### What you should do:
Gather every line below where "бутафория" appears.

=======

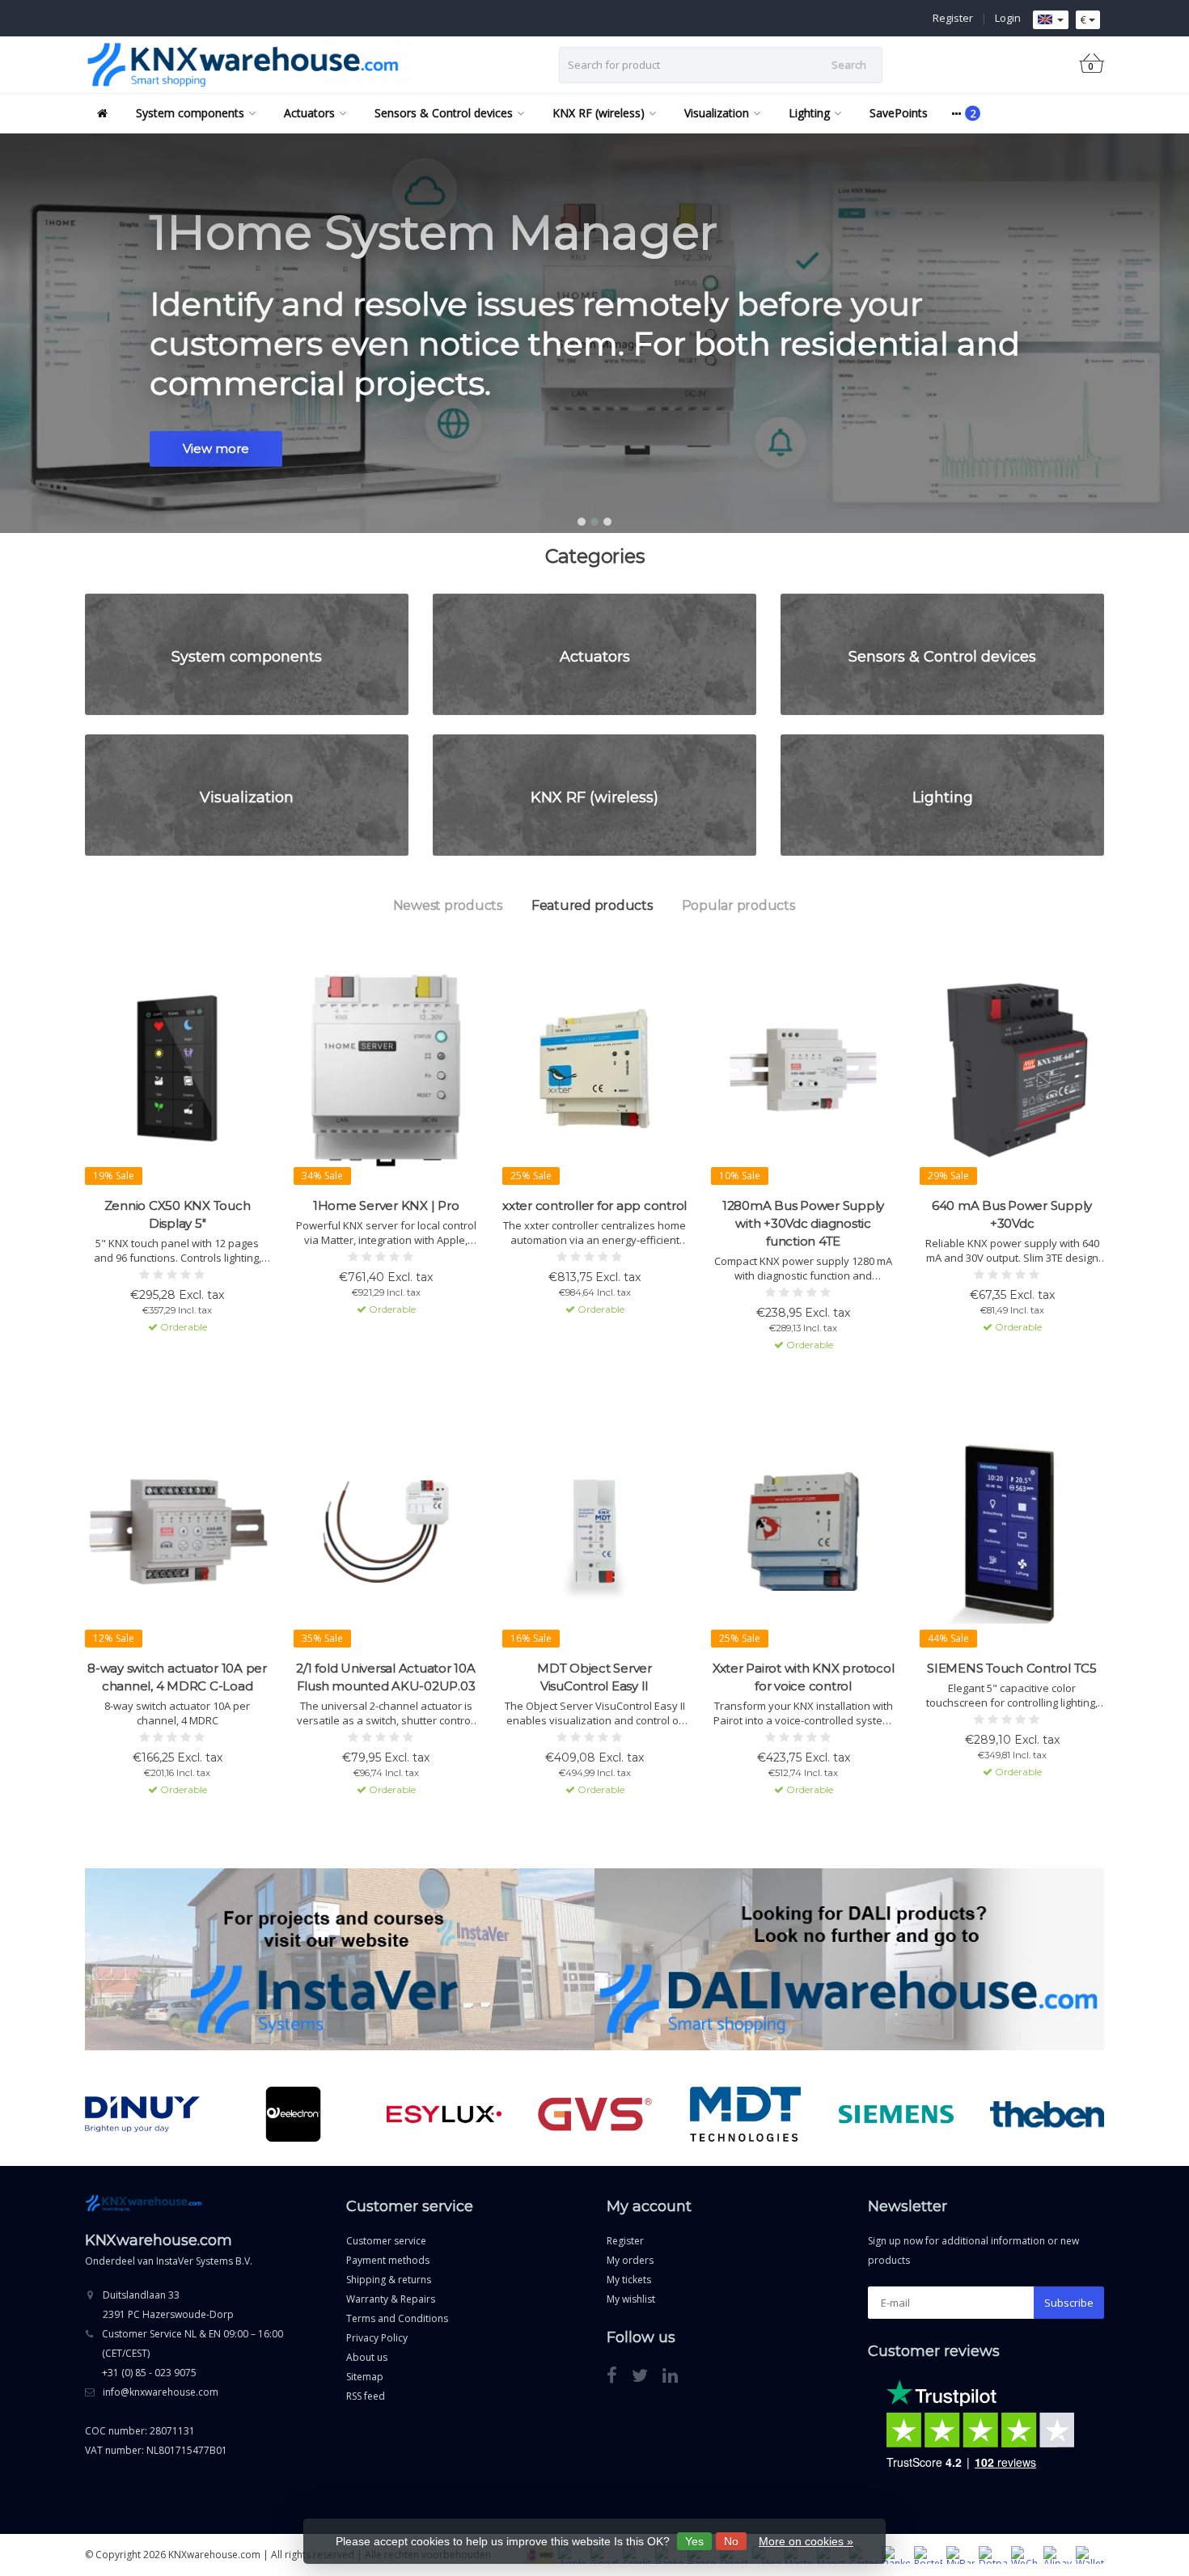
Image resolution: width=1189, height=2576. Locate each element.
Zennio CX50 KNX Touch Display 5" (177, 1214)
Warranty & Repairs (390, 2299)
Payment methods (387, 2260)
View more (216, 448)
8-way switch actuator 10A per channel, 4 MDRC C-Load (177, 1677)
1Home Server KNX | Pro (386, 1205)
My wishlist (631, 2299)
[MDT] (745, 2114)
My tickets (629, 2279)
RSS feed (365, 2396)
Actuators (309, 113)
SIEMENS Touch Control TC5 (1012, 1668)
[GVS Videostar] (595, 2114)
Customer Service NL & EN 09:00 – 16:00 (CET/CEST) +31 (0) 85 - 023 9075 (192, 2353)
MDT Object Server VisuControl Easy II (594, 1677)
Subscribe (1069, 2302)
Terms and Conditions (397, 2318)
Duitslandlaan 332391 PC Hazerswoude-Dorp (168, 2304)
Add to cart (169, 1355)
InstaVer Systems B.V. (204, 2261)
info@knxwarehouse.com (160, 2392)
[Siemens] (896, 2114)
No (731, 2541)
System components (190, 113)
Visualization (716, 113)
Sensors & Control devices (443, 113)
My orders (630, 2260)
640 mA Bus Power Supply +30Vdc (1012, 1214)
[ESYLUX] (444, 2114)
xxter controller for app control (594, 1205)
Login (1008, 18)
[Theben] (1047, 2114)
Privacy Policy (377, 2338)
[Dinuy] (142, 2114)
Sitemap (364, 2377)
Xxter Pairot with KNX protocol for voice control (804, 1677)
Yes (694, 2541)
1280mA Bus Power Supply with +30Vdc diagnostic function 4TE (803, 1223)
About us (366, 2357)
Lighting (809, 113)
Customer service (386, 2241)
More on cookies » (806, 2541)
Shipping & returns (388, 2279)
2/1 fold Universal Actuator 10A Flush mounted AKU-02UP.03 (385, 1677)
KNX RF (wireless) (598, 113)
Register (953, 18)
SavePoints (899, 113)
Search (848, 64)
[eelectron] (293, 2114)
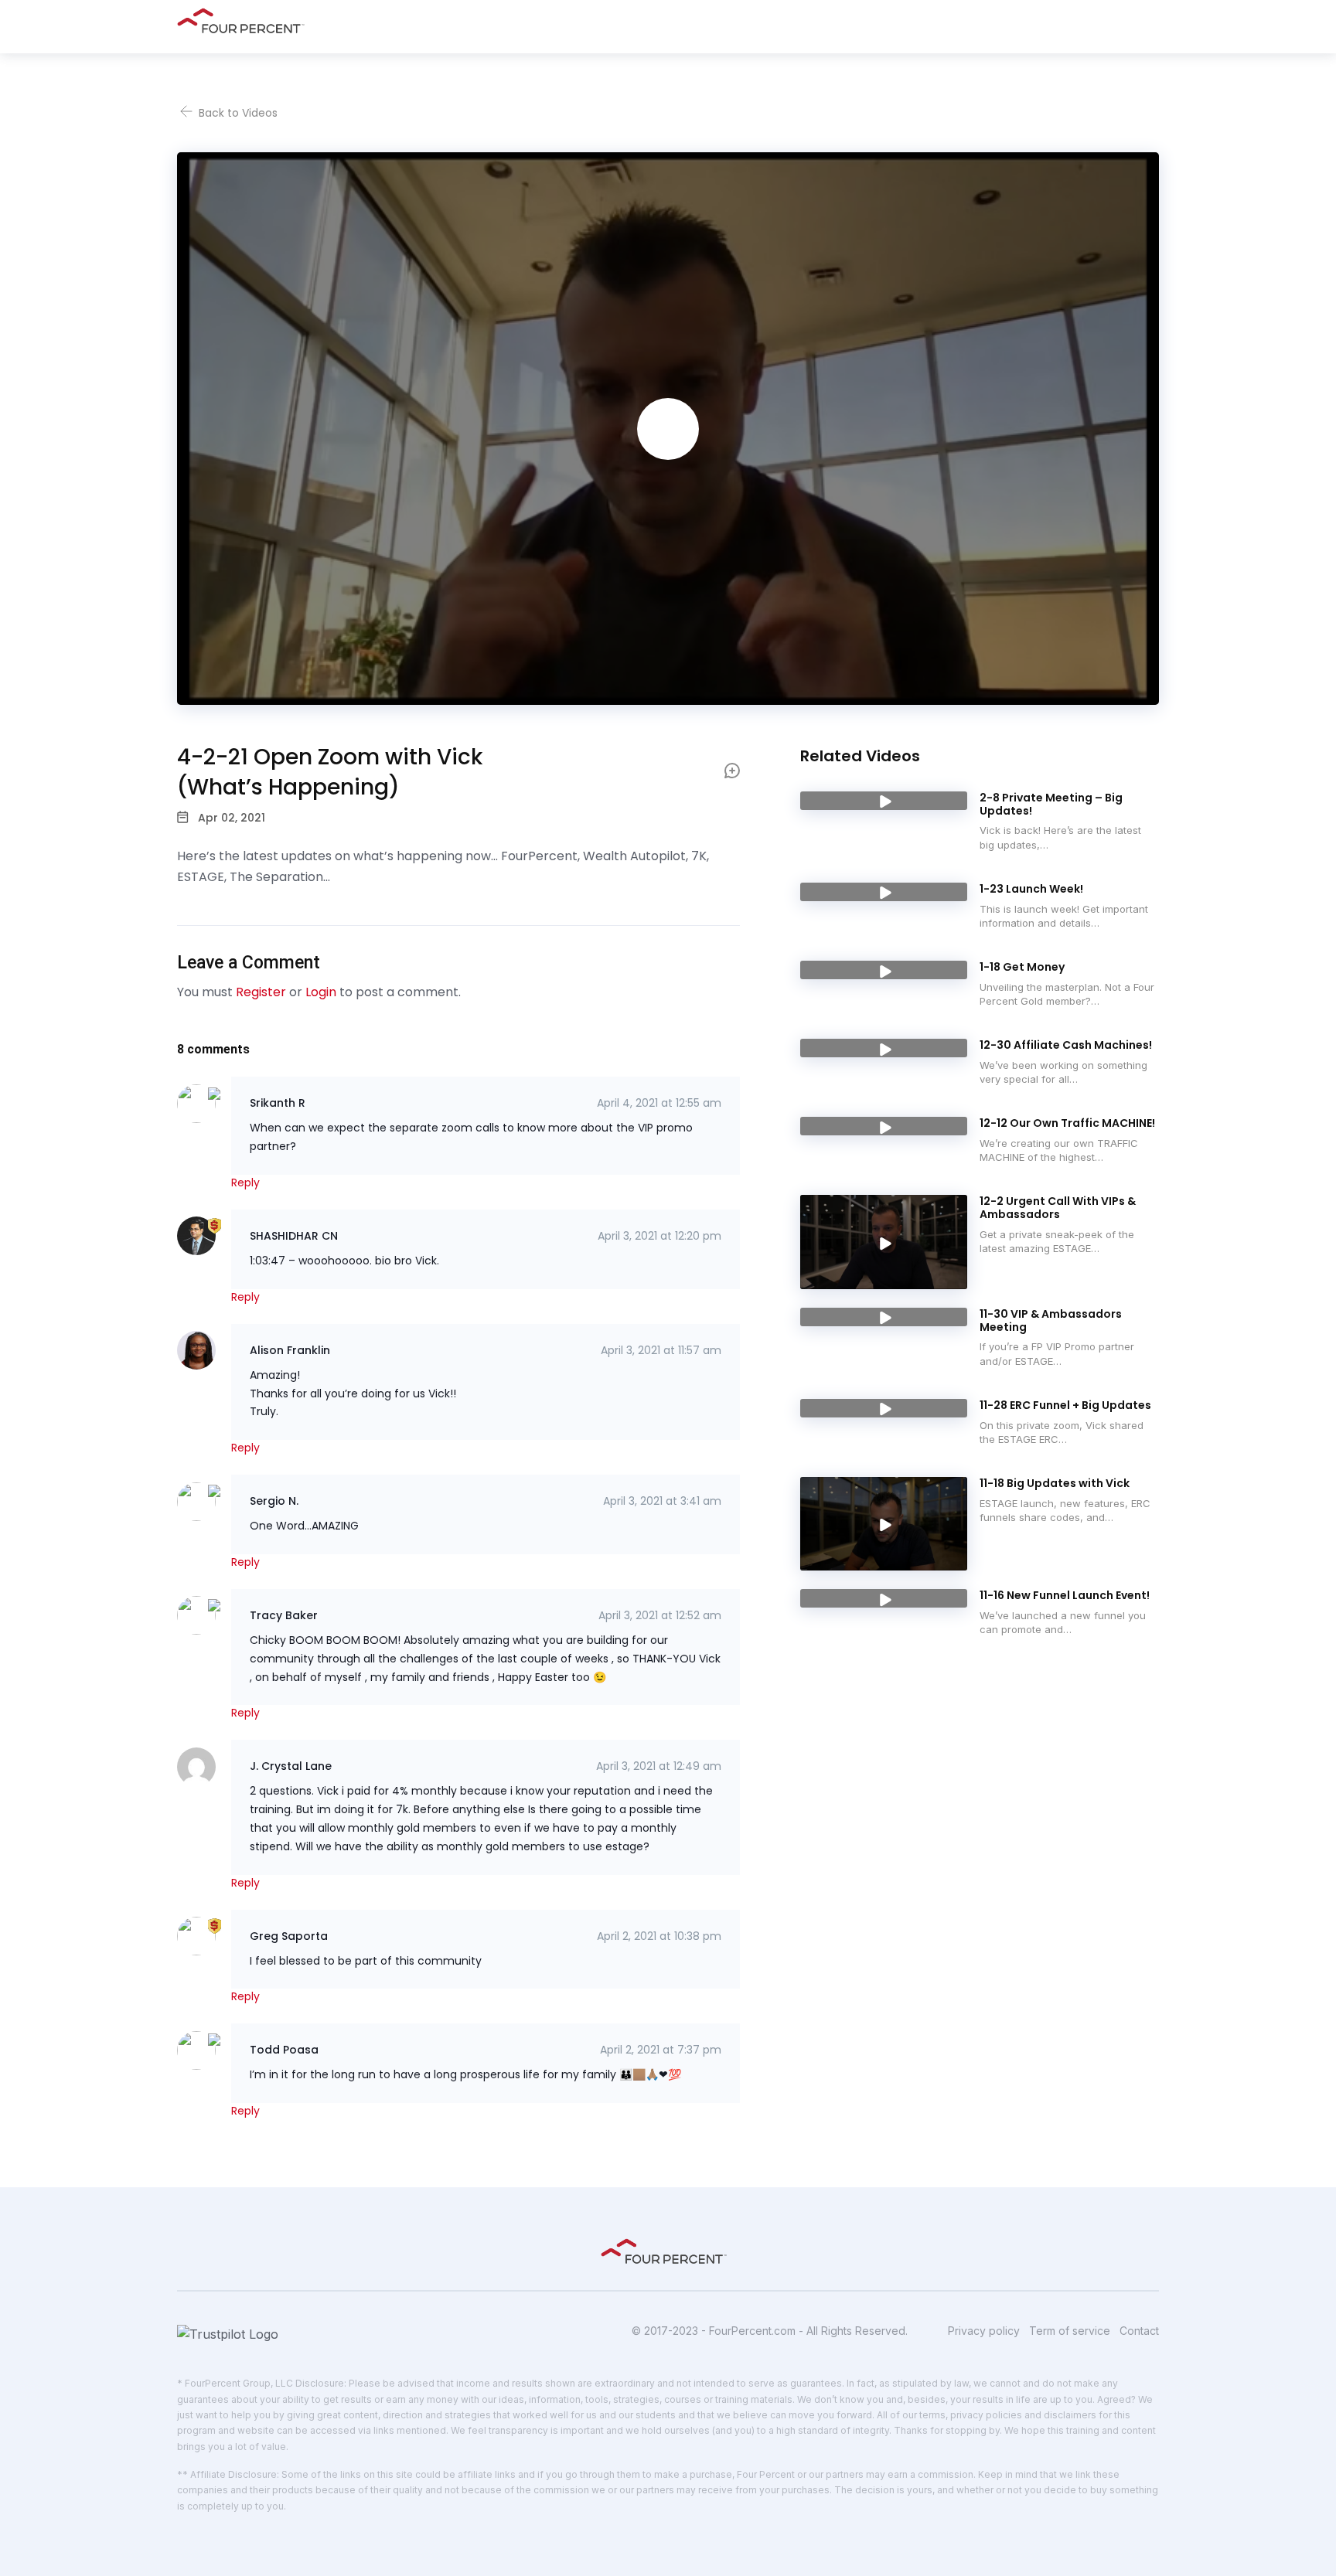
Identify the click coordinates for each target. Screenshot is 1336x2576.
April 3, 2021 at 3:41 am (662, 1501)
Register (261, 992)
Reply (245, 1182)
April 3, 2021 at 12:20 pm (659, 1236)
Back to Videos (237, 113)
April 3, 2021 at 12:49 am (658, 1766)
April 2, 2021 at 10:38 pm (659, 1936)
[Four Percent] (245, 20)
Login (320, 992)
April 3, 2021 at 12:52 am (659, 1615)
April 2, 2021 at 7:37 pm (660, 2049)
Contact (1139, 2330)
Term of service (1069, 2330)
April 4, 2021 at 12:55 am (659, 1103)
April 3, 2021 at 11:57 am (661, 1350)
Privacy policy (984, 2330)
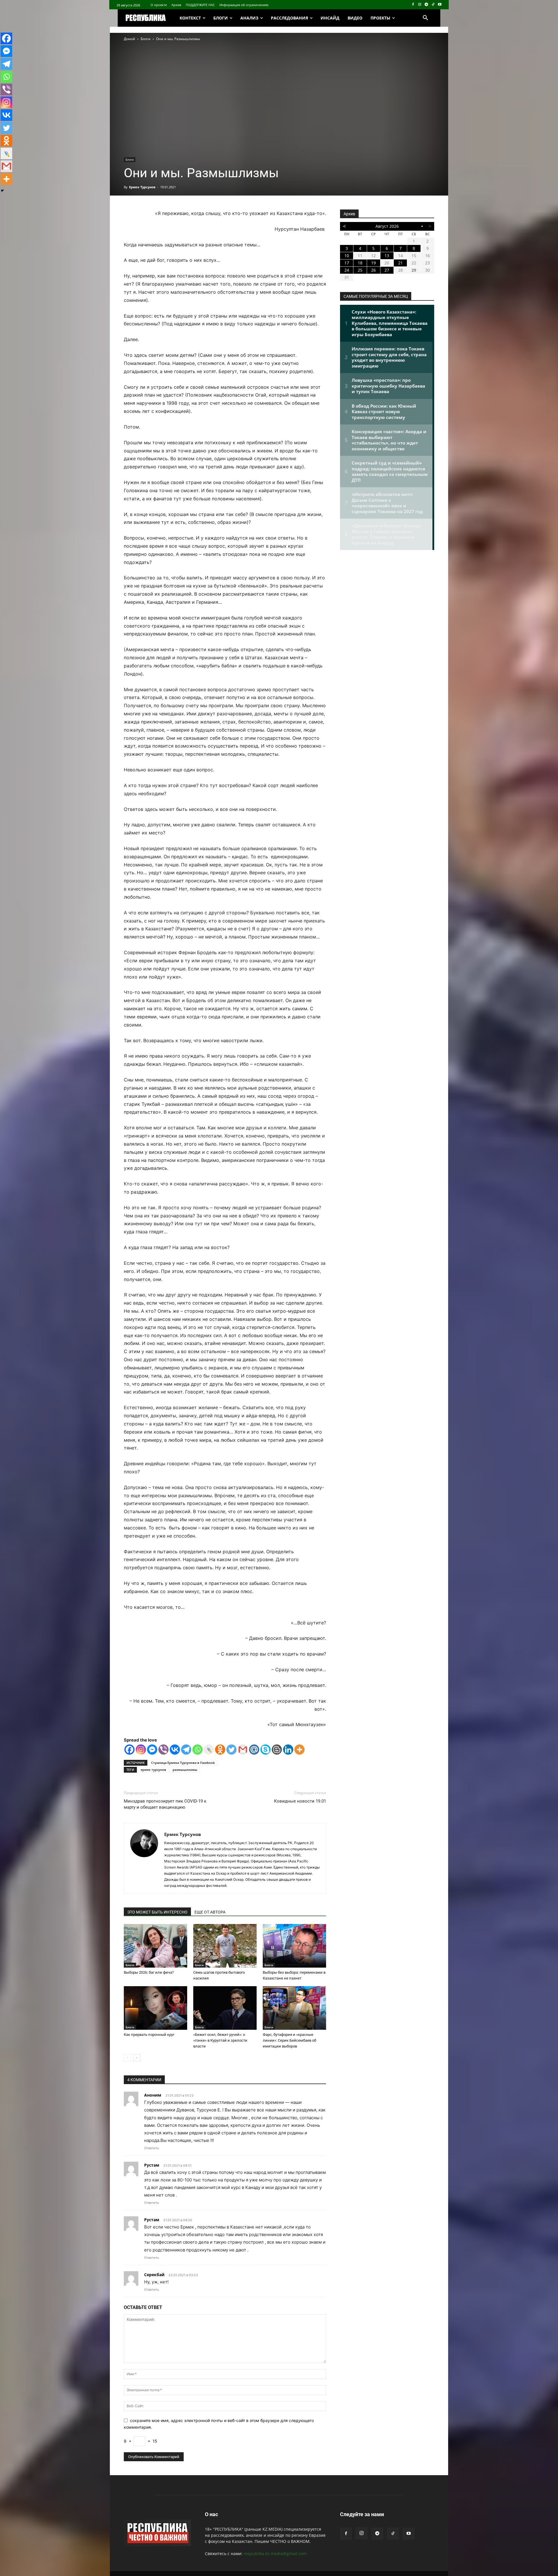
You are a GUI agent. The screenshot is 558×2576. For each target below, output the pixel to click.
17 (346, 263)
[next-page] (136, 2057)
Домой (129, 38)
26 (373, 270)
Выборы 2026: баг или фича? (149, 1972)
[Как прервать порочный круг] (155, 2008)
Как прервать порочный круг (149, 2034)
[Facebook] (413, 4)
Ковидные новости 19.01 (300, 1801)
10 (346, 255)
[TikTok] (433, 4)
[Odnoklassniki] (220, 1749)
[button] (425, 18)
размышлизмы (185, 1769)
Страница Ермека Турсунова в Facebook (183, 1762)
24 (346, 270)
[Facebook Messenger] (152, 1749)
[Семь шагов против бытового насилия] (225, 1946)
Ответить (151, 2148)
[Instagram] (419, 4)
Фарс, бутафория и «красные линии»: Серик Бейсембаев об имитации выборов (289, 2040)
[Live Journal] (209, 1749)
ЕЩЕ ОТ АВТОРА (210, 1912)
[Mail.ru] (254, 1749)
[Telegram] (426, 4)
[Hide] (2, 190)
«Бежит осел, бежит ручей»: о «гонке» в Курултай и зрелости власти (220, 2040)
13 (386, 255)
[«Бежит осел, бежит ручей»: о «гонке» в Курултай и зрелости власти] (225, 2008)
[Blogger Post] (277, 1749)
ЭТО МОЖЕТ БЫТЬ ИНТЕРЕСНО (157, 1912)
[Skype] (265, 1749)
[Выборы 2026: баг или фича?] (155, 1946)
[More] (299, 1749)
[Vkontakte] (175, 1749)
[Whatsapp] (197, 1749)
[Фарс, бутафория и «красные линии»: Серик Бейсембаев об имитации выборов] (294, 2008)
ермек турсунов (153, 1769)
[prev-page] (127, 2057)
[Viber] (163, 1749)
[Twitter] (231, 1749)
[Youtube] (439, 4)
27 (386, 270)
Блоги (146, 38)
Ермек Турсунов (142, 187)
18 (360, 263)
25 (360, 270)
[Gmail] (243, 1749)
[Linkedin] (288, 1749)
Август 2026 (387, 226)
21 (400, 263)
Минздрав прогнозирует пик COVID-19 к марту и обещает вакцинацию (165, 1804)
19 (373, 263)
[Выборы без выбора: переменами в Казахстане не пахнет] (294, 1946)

=======

### Exercise response:
Фарс, бутафория и «красные линии»: Серик Бейсембаев об имитации выборов (289, 2040)
[Фарс, бутафория и «красные линии»: Серик Бейсембаев об имитации выборов] (294, 2008)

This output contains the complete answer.